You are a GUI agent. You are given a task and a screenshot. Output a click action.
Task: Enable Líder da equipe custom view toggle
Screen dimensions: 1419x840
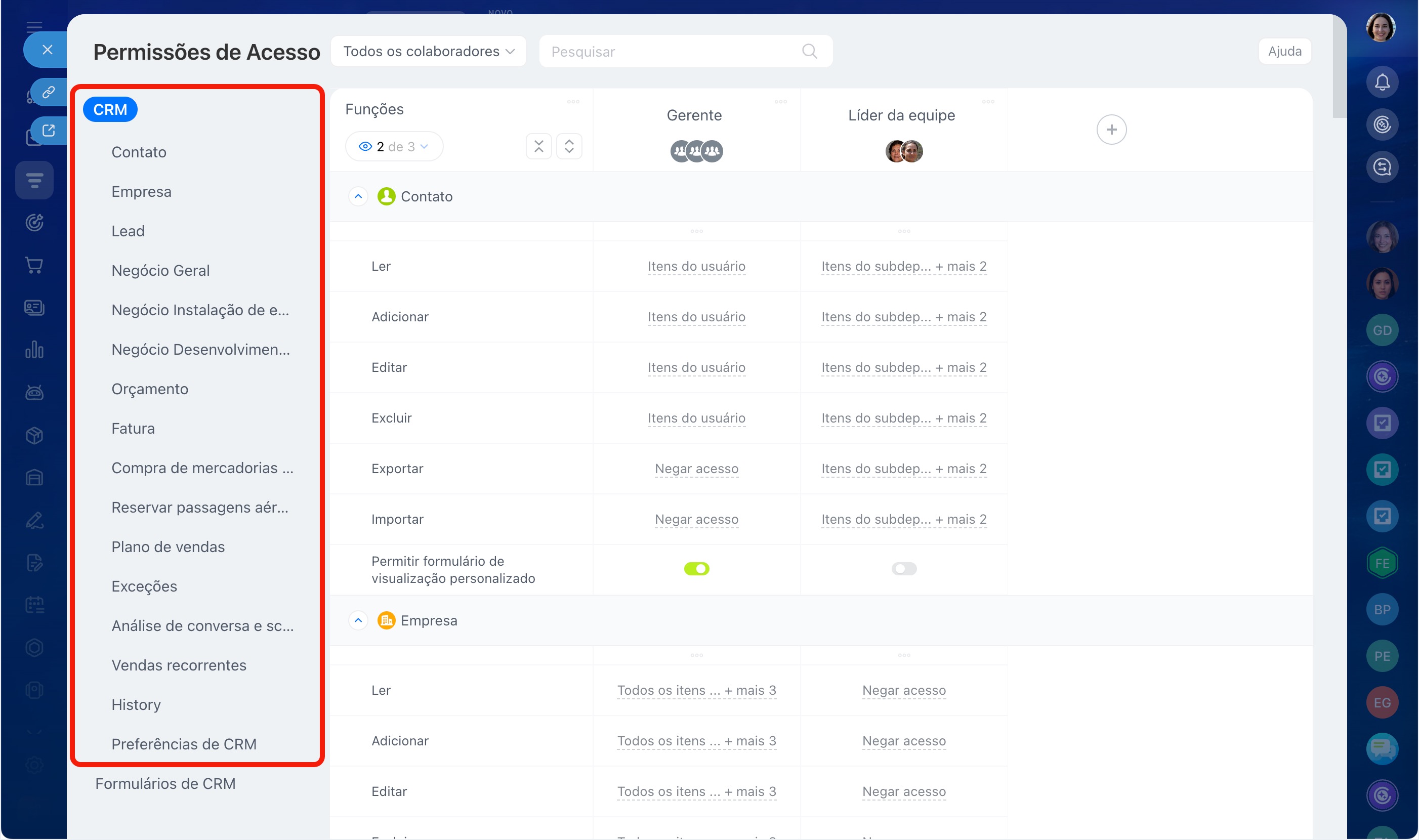[903, 569]
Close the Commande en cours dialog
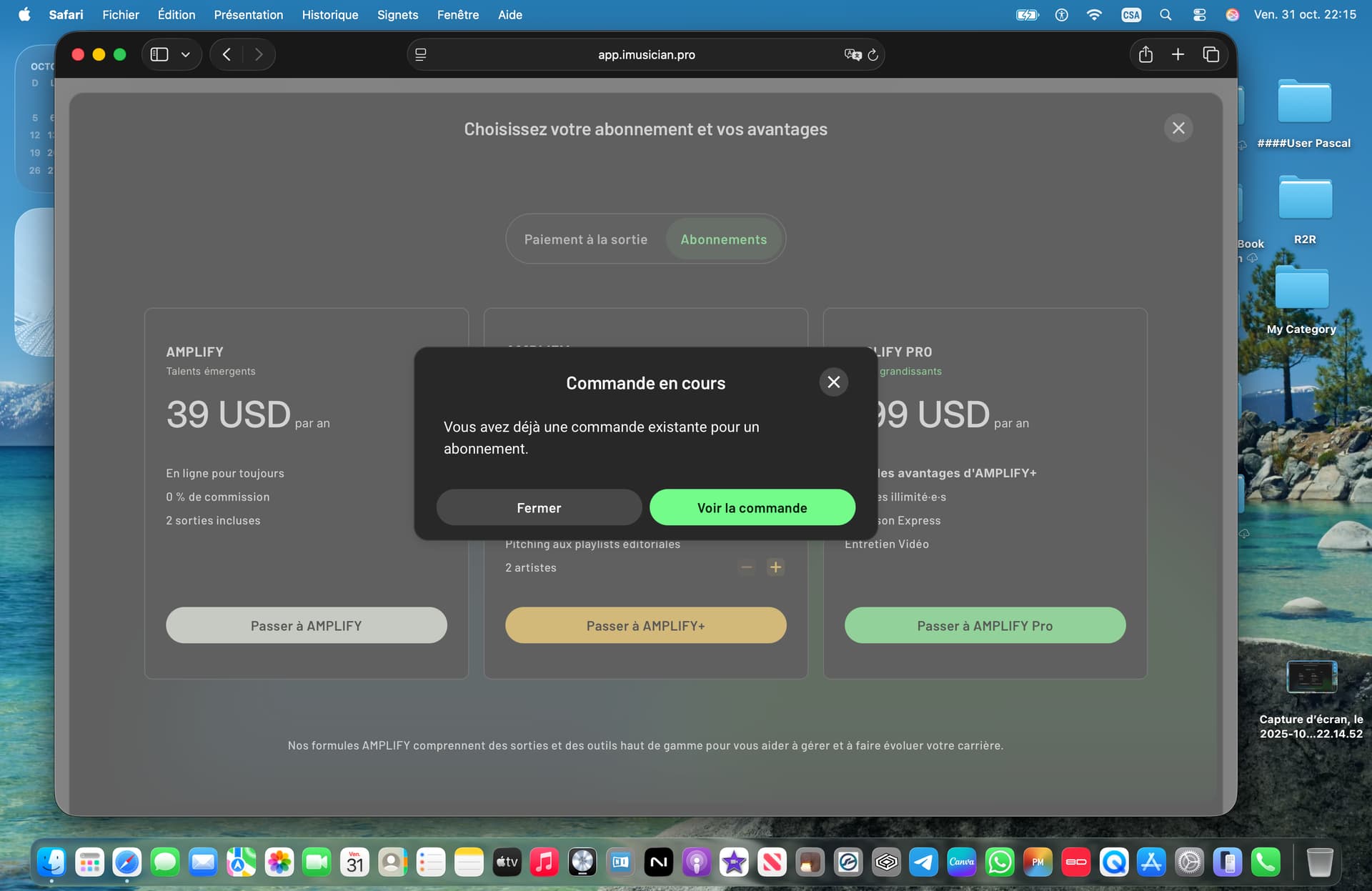Screen dimensions: 1372x891 click(833, 382)
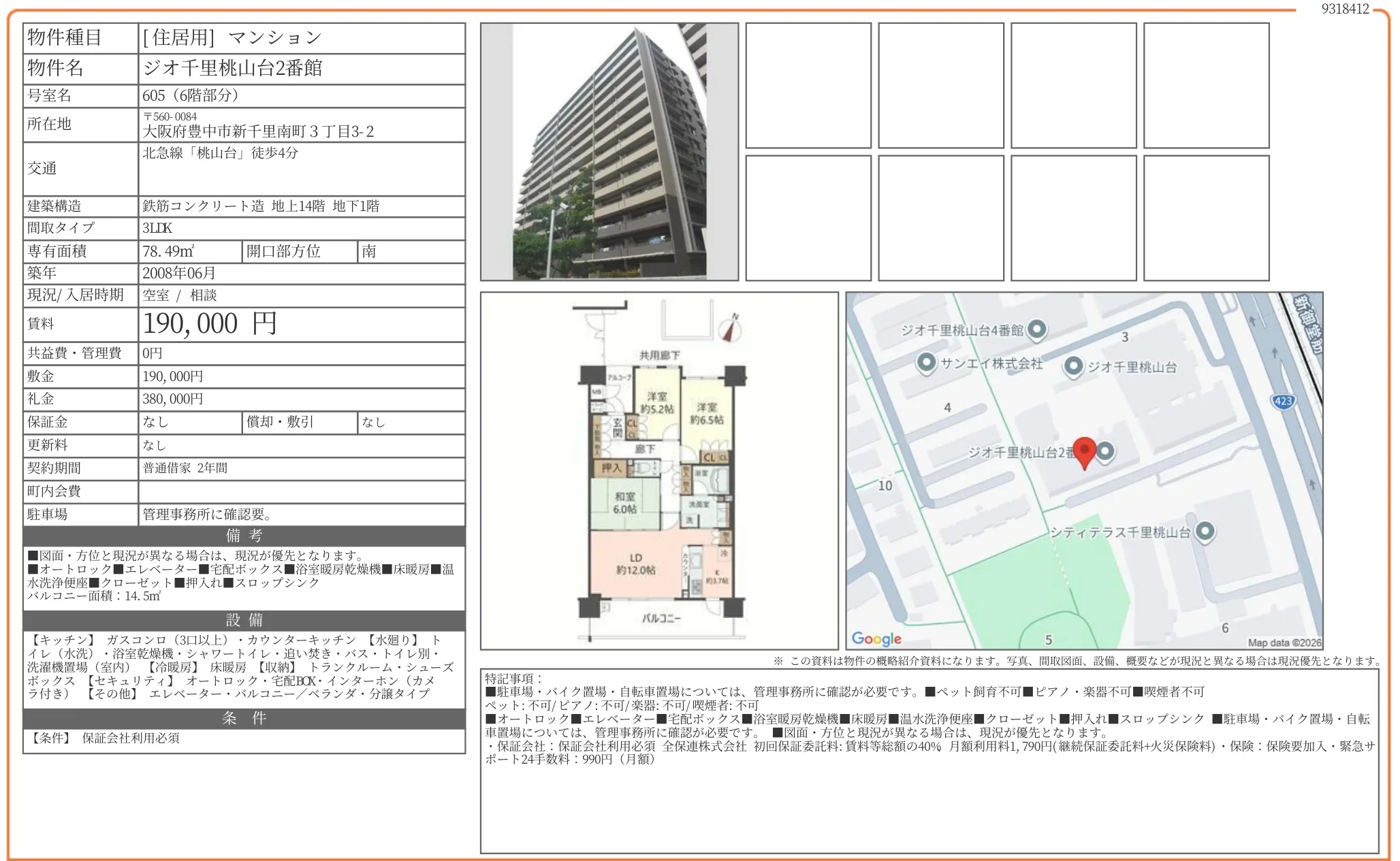This screenshot has width=1400, height=861.
Task: Click the gray marker beside red pin
Action: [1106, 451]
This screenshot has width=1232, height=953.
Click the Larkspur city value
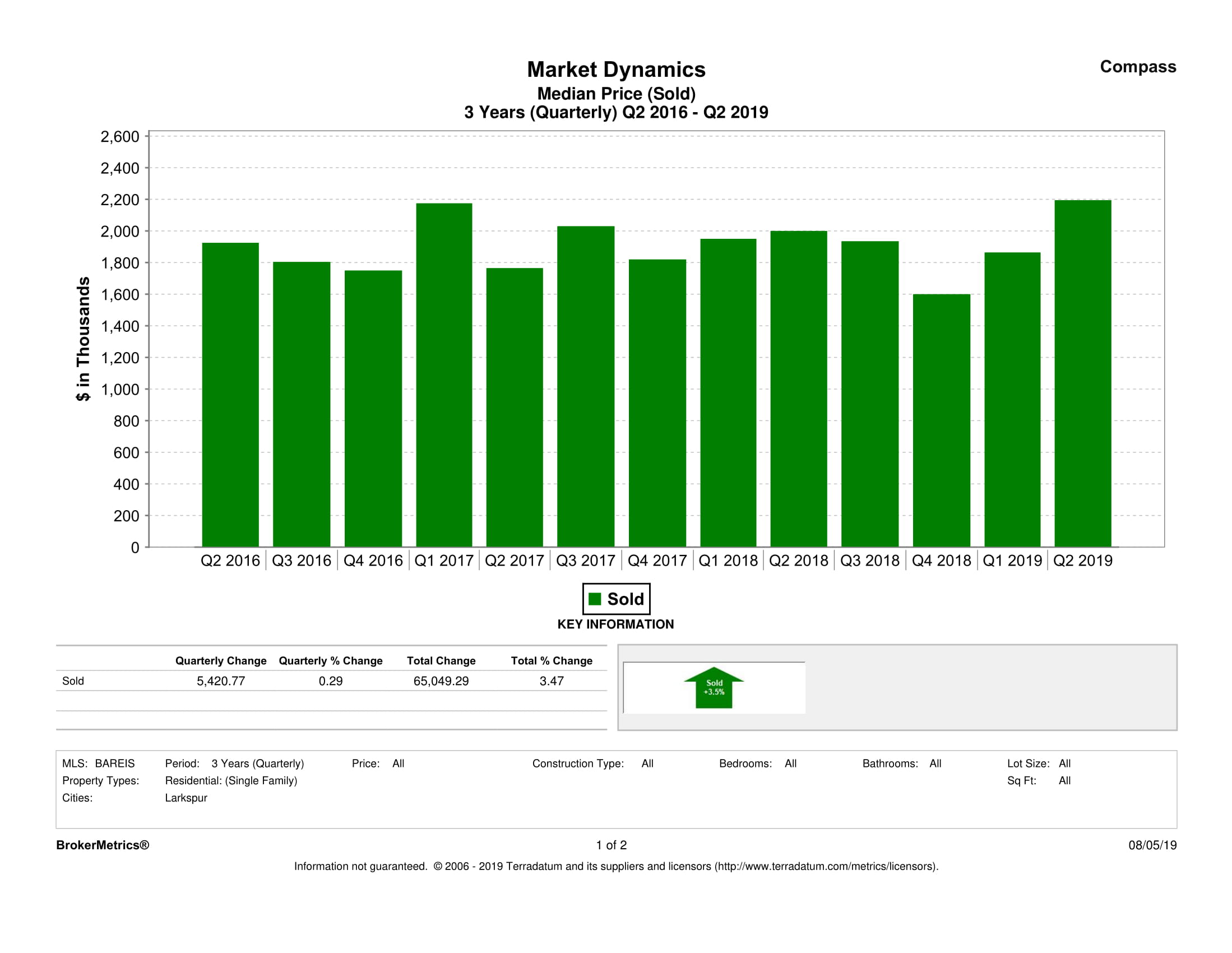pos(186,797)
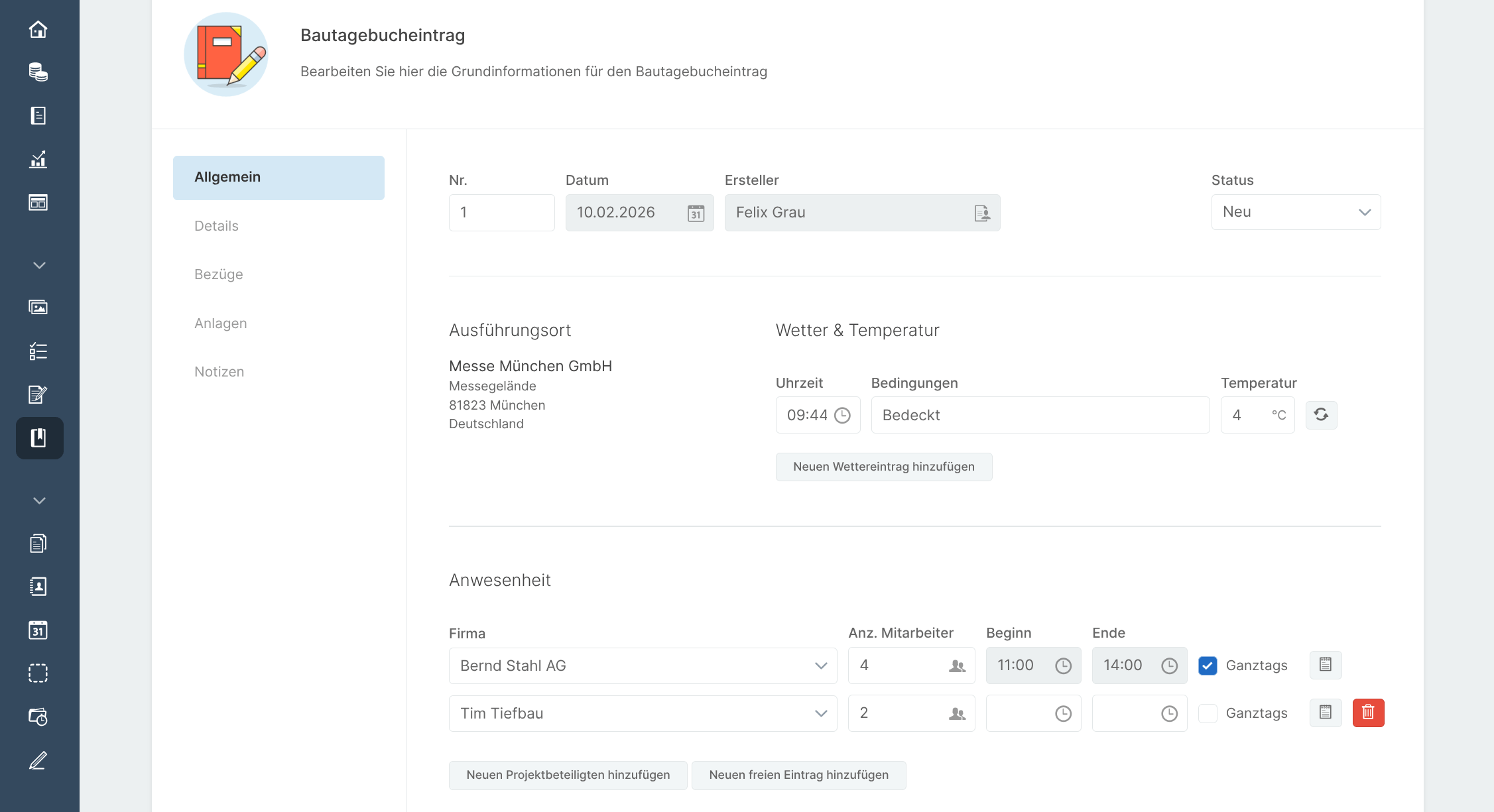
────────────────────
* [What this task involves]:
Apart from the images, every line above is to be given again exactly.

* [Written response]:
You are a GUI agent. You are given a task and a screenshot. Output a click action.
Task: Enable Líder da equipe custom view toggle
Screen dimensions: 1419x840
[903, 569]
Close the Commande en cours dialog
Screen dimensions: 1372x891 click(833, 382)
This screenshot has width=1400, height=861.
Task: Click the gray marker beside red pin
Action: [1106, 451]
This screenshot has width=1232, height=953.
Click the Larkspur city value
pos(186,797)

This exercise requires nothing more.